WASHINGTON (AP) — Ten former NFL players were charged in a multimillion-dollar scheme to defraud the league’s health care benefit program by submitting false claims for medical equipment, including devices used on horses, the Justice Department said Thursday.
The players were charged in two separate indictments filed in federal court in Kentucky, accusing them of conspiracy, wire fraud and healthcare fraud. Prosecutors allege they submitted nearly $4 million in phony claims, leading to payouts of about $3.4 million between June 2017 and December 2018.
Those charged include five former players on the Washington Redskins, including Clinton Portis and Carlos Rogers.
Prosecutors allege the players targeted the Gene Upshaw NFL Player Health Reimbursement Account Plan, which was established as part of a collective bargaining agreement in 2006. It provides tax-free reimbursement of out-of-pocket medical care expenses that were not covered by insurance and that were incurred by former players, their spouses and dependents.
“As outlined in the indictments, a group of former players brazenly defrauded the plan by seeking reimbursements for expensive medical equipment that they never purchased,” said Assistant Attorney General Brian Benczkowski, who leads the Justice Department’s criminal division.
The players claimed to have purchased hyperbaric oxygen chambers, ultrasound machines and electromagnetic therapy devices that were designed to be used on horses, he said.
Prosecutors say the group’s alleged ringleaders, Robert McCune and Correll Buckhalter — who they allege broke off to create his own similar ring — would recruit former players by offering to submit fake claims to the health care plan. The ringleaders would then demand thousands of dollars in kickbacks for each fake claim, prosecutors allege.

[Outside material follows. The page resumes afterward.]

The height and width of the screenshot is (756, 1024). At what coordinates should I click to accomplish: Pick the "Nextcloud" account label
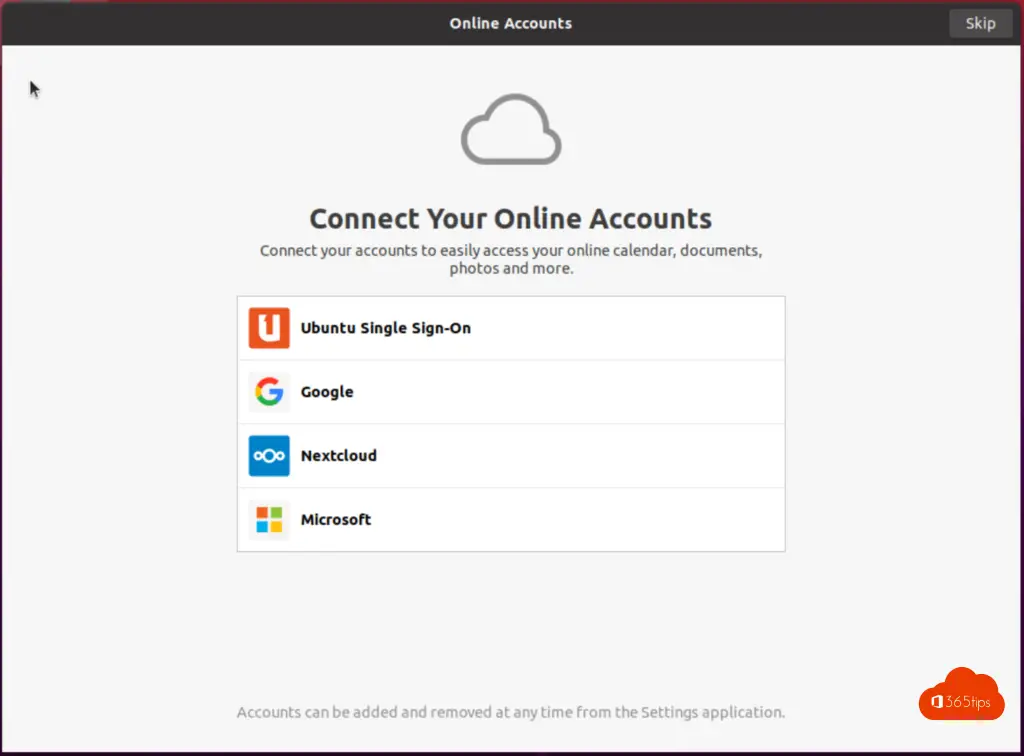(x=338, y=456)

The suspects are accused of fabricating letters from health care providers about using the medical equipment, fabricating prescriptions that were purportedly signed by healthcare providers and creating fake invoices from medical equipment companies in an effort to prove the equipment was purchased, according to court documents. In reality, they had never purchased or received the medical equipment, prosecutors said.
Investigators believe the defendants had forged the prescriptions and authorization letters and uncovered no evidence that any doctors were complicit in the scheme, Benczkowski said.
After the phony claims were submitted, the former players would receive reimbursement checks and pay a kickback to the ringleaders and recruiters, the indictments charge.
Prosecutors moved to bring charges, in part because the scheme put the health care plan’s tax-exempt status at risk, which could’ve forced other former players using the plan legitimately to pay more, Benczkowski said.
Four of the suspects, McCune, Rogers, John Eubanks and Ceandris Brown, were arrested Thursday morning by the FBI. Six others had agreed to surrender to authorities, the Justice Department said. They are: James Butler, Fredrick Bennett, Etric Pruitt, Tamarick Vanover, Portis and Buckhalter.
The Justice Department has also filed court papers in Kentucky noting that it plans to file charges against two other players as well, including Joe Horn, a four-time Pro Bowl wide receiver for the New Orleans Saints, and Donald “Reche” Caldwell.
The investigation was continuing, but because the plan involves only former players prosecutors do not expect any current NFL players to face charges, Benczkowski said.
Portis’ lawyer, Mark Dycio, said his client “had no knowledge that his participation in what he believed to be an NFL sanctioned medical reimbursement insurance program was illegal.”
“He is completely taken aback by the indictment and will move forward with the process of clearing his good name and those of his fellow NFL alumni,” Dycio said.